(Stored items)

((

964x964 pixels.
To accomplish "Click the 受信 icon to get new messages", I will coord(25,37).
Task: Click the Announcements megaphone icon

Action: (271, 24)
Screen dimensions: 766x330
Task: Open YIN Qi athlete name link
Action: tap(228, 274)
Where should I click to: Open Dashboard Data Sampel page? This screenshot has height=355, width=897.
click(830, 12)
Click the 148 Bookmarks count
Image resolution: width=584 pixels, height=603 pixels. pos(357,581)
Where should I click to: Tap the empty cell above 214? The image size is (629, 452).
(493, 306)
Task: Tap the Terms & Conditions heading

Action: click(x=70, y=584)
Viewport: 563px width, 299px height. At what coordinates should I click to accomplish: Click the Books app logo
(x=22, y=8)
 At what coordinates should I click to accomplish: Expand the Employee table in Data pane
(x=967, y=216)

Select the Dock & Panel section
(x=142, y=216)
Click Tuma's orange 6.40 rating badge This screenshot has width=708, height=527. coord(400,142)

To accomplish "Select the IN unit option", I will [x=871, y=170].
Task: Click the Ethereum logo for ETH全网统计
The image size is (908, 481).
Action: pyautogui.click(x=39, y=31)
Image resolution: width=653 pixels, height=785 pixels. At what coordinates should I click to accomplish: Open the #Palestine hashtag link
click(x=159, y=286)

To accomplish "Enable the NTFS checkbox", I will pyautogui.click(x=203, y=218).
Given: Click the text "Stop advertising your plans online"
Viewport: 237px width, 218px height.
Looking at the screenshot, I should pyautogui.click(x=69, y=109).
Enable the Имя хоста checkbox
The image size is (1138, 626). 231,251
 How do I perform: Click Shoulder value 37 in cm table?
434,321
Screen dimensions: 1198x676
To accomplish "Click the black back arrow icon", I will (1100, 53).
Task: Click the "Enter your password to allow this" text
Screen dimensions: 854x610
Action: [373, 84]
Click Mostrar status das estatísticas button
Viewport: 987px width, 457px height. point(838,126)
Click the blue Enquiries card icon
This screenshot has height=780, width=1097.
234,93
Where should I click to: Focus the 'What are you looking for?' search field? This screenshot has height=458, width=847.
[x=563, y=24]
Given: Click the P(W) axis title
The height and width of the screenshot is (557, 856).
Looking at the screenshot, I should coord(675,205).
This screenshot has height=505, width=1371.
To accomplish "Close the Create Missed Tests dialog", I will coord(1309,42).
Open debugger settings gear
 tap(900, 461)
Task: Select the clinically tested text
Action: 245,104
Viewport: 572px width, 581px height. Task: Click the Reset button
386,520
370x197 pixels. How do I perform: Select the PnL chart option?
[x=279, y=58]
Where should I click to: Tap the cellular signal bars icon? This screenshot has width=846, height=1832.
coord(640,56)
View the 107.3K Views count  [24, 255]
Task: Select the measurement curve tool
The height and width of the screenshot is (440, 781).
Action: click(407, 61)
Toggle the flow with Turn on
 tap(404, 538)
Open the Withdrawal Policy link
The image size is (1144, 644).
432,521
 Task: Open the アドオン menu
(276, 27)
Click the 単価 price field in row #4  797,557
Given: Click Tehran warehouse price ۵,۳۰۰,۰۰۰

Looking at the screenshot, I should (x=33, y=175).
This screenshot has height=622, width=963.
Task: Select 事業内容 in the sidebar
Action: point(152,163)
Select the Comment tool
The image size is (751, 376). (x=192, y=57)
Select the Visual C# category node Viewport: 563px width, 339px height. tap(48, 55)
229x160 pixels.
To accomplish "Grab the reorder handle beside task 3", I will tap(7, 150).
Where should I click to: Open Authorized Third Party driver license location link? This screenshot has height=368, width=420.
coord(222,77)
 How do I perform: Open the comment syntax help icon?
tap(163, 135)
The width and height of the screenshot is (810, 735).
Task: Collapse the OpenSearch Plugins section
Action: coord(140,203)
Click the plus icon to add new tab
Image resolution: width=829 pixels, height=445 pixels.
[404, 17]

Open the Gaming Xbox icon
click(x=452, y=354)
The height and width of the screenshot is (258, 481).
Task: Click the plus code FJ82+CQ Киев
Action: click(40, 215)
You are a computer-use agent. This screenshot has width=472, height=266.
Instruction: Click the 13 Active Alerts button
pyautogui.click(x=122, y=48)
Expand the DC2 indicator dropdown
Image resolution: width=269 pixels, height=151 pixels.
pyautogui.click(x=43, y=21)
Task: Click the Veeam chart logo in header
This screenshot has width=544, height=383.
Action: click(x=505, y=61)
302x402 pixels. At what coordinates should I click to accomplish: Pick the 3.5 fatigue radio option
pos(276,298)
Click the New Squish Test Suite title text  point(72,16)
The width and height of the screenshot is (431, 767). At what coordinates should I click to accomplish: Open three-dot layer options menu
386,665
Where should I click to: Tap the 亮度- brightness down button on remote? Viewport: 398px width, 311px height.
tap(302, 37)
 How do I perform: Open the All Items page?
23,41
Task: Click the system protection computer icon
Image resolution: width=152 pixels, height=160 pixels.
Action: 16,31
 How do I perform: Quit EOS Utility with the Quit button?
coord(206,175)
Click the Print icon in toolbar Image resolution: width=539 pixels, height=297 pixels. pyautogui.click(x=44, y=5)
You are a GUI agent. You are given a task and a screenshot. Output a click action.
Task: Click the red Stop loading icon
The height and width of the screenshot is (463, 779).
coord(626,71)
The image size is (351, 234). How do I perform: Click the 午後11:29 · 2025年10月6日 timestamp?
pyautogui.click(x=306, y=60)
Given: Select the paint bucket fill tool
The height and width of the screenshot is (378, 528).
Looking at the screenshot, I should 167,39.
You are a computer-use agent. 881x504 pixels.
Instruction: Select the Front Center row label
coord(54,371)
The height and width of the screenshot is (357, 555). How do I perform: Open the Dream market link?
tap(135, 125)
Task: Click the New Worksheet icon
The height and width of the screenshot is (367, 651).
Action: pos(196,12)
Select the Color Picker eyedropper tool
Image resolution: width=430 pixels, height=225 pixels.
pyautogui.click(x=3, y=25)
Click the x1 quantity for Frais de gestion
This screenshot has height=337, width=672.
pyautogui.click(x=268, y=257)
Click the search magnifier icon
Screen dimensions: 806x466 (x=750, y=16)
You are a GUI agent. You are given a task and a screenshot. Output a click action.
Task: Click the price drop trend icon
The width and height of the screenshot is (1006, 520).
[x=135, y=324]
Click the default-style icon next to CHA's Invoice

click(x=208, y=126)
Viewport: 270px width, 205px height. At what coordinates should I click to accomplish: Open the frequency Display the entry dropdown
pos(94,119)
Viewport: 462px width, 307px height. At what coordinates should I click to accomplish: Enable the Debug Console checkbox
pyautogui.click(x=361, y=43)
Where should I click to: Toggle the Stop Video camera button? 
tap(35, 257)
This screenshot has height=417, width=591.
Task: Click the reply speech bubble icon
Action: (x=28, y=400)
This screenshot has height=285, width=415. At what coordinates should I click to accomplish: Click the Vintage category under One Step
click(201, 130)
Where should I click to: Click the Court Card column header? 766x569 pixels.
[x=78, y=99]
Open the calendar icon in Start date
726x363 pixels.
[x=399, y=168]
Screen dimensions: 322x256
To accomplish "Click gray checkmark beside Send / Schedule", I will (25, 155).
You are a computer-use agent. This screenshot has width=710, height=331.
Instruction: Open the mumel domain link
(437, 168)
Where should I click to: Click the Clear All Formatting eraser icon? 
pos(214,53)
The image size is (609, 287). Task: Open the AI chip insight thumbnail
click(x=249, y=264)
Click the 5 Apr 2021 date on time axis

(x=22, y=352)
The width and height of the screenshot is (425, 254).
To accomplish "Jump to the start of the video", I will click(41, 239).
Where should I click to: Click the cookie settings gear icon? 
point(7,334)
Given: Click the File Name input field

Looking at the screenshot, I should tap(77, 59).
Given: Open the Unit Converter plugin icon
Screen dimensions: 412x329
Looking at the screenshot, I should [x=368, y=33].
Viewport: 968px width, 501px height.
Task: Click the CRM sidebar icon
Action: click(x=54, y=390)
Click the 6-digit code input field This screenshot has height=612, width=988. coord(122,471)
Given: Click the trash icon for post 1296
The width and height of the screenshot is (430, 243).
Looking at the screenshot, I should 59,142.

))

== What is required ==
Please return the lines above that run from the line containing "Image resolution: width=430" to the line containing "Task: Click the price drop trend icon", inclusive, exactly and with no other lines.

== Your solution ==
Image resolution: width=430 pixels, height=225 pixels.
pyautogui.click(x=3, y=25)
Click the x1 quantity for Frais de gestion
This screenshot has height=337, width=672.
pyautogui.click(x=268, y=257)
Click the search magnifier icon
Screen dimensions: 806x466 (x=750, y=16)
You are a GUI agent. You are given a task and a screenshot. Output a click action.
Task: Click the price drop trend icon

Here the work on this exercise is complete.